** WHAT THIS EXERCISE ASKS **
[1] In the passage on Galton's polyhedron, what did Galton first introduce the polyhedron to question?
[2] Extend the passage on Galton's polyhedron past its final sentence.

** EXCERPTED PASSAGE **
In Galton's own conception, the polyhedron embodies four major implications that assert and codify the power of formalist constraint as an evolutionary agent of change (not just an impediment), while controverting the essential Darwinian claim that natural selection alone builds new forms in a creative and accumulative fashion.
1. Occasional large variations (sports) are more important for evolution than omnipresent, normally distributed small variation. This substitution of big for small forces a major compromise, and may even represent a fatal weakness, in Darwin's theory of natural selection.
Galton first introduced his polyhedron to question Darwin's key claim for insensible gradation in evolutionary continuity. (Galton, of course, did not deny continuity, but he wished to substitute a series of jumps — facet flipping, if you will — for Darwin's smoothness): “It is shown by Mr. Darwin, in his great theory of 'The Origin of Species,' that all forms of organic life are in some sense convertible into one another, for all have, according to his views, sprung from common ancestry.... Yet the changes are not by insensible gradations; there are many, but not an infinite number of intermediate links; how is the law of continuity to be satisfied by a series of changes in jerks?” (1884 edition, p. 369).

** DATA SEGMENT **
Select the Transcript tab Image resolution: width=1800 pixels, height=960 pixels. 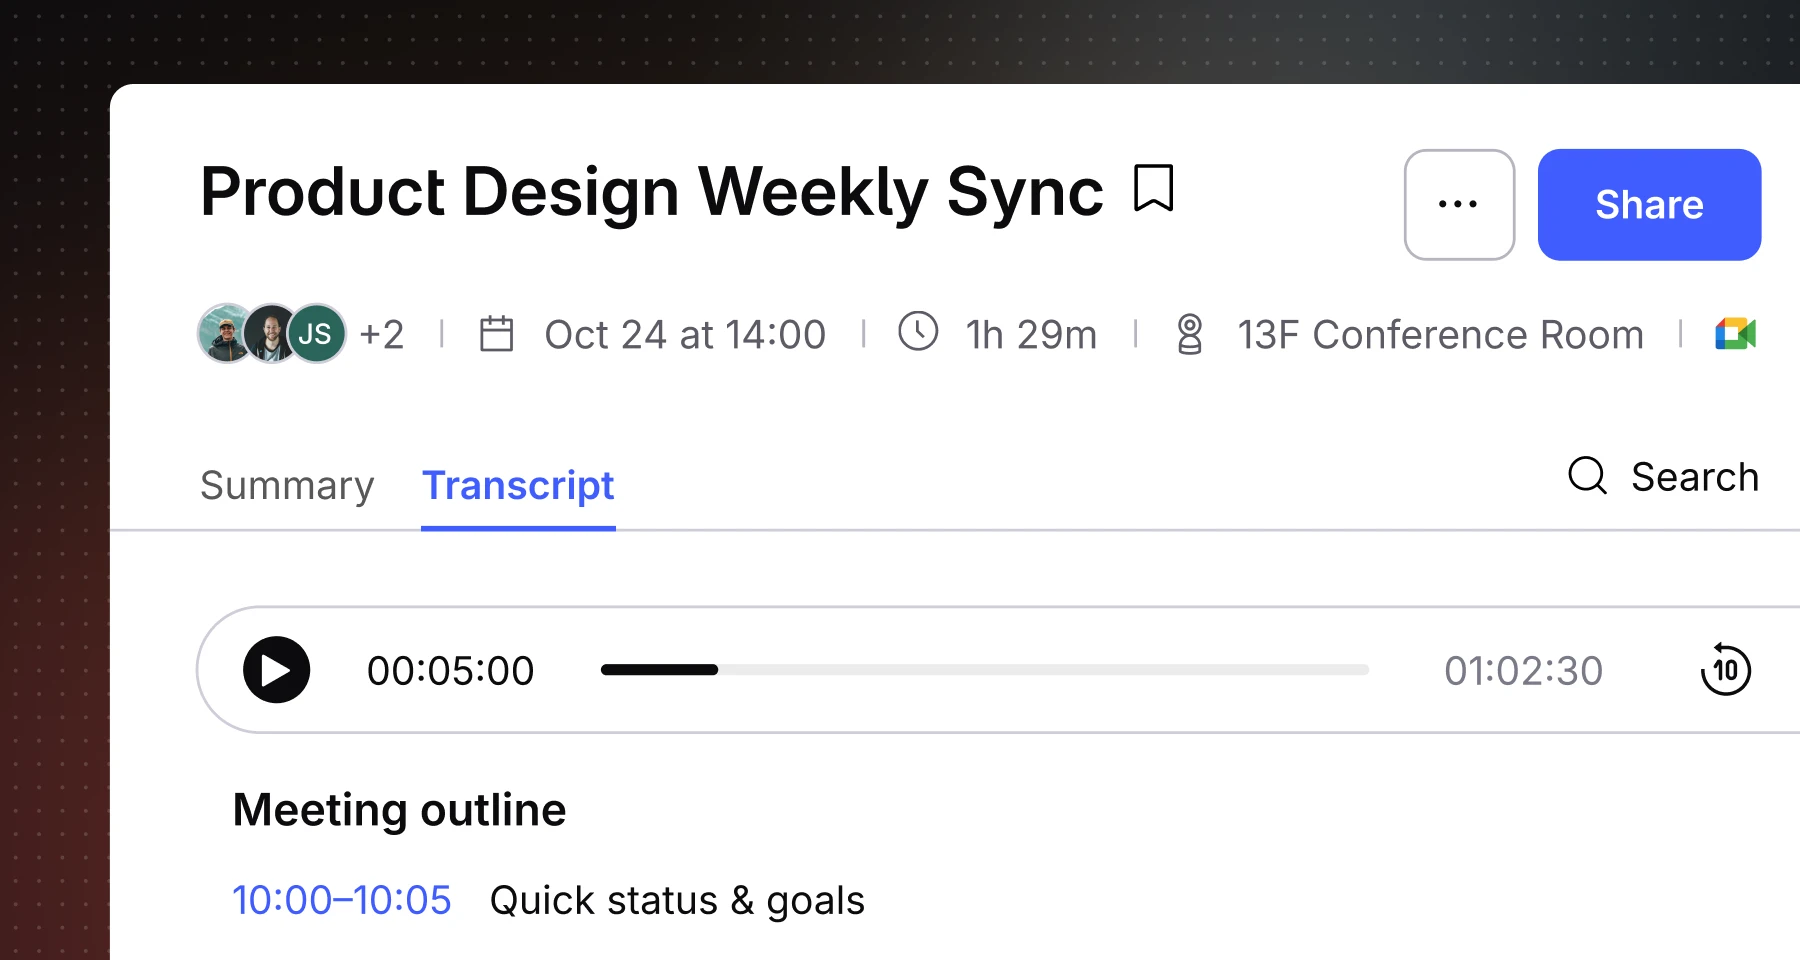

** REPLIES **
[1] He introduced it to question Darwin's key claim for insensible gradation in evolutionary continuity.

[2]
In a later article on “Discontinuity in evolution,” Galton posed the fundamental question of change in Darwin's favored style: “By what steps did A change into B? Was it necessarily through the accumulation of a long succession of alterations, individually so small as to be almost imperceptible, though large and conspicuous in the aggregate, or could there ever have been abrupt changes?” (1894, p. 363). Acknowledging the criterion of relative frequency for resolving debates in natural history, Galton correctly notes that Darwin did catalog exceptions, but only to log their peripheral character and to assert the domination of gradualistic accretion by natural selection leading to adaptation:
Notwithstanding a multitude of striking cases of the above description collected by Darwin, the most marked impression left on the mind by the sum of all his investigations was the paramount effect of the accumulation of a succession of petty differences through the influence of natural selection. This is certainly the prevalent idea among his successors at the present day, with the corollary that the Evolution of races and species has always been an enormously protracted process. I have myself written many times during the last few years in an opposite sense to this.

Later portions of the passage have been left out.